Bryant won six national titles and coached at Alabama for 25 years. He was a tall, imposing figure who wore a houndstooth hat and had a low-rumbling, intimidating voice as if he had rocks in his mouth.
He was hated in Auburn and Knoxville and looked on as a god in Alabama. He had a presence, and that presence still exists today in Tuscaloosa. To get to the games, Saban has to go down Paul W. Bryant Drive., to reach Bryant-Denny Stadium.
Paul Finebaum, who should know better, kind of knocked one of Bryant’s championships.
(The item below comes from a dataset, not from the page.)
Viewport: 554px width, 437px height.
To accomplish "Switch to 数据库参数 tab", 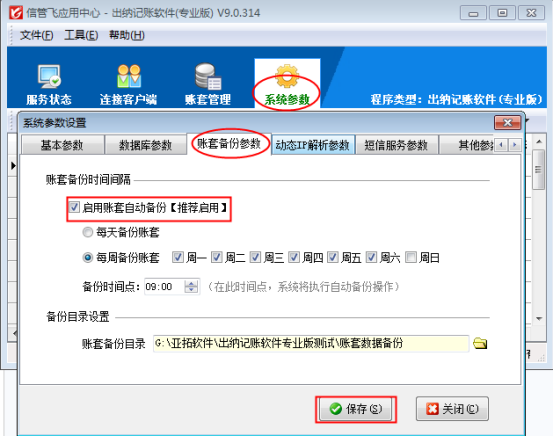I will tap(145, 145).
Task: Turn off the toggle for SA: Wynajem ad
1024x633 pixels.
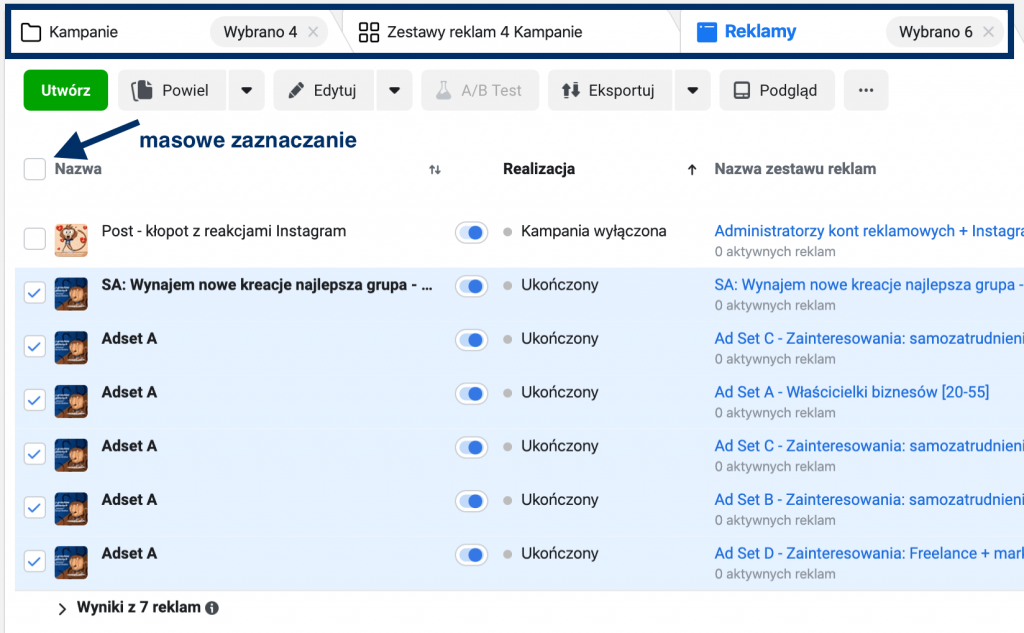Action: (x=471, y=286)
That was the one in 1973 when the Tide lost 24-23 to Notre Dame (on a missed extra point) but was named the UPI National Champion because that wire service voted before the bowl games.
Yet it ignores Notre Dame twice costing Bryant titles, in 1066 when the undefeated Tide was out-voted after the Irish played for a tie in its last regular season game and in 1977 when they leaped from No. 5, over No. 2 Bama, to No. 1.
So if Alabama does beat Clemson, Saban won’t be the best Alabama coach of all time because he’s not achieved what Bryant did over such a long period of time.
And heck, Bryant may not even be Alabama’s best coach.
Before him was Wallace Wade and Frank Thomas. Wade won three national championships in just eight years, including one capped b a game that put Alabama on the national football map, a 1925 Rose Bowl upset of unbeaten Washington.
Then, mysteriously, he left for Duke.
Thomas, who coached Bama from 1931-1946, was 115-24-7 with two National Championships, in 1934 and 1941. He was Bryant’s coach with the Bear was “the other end” at Bama.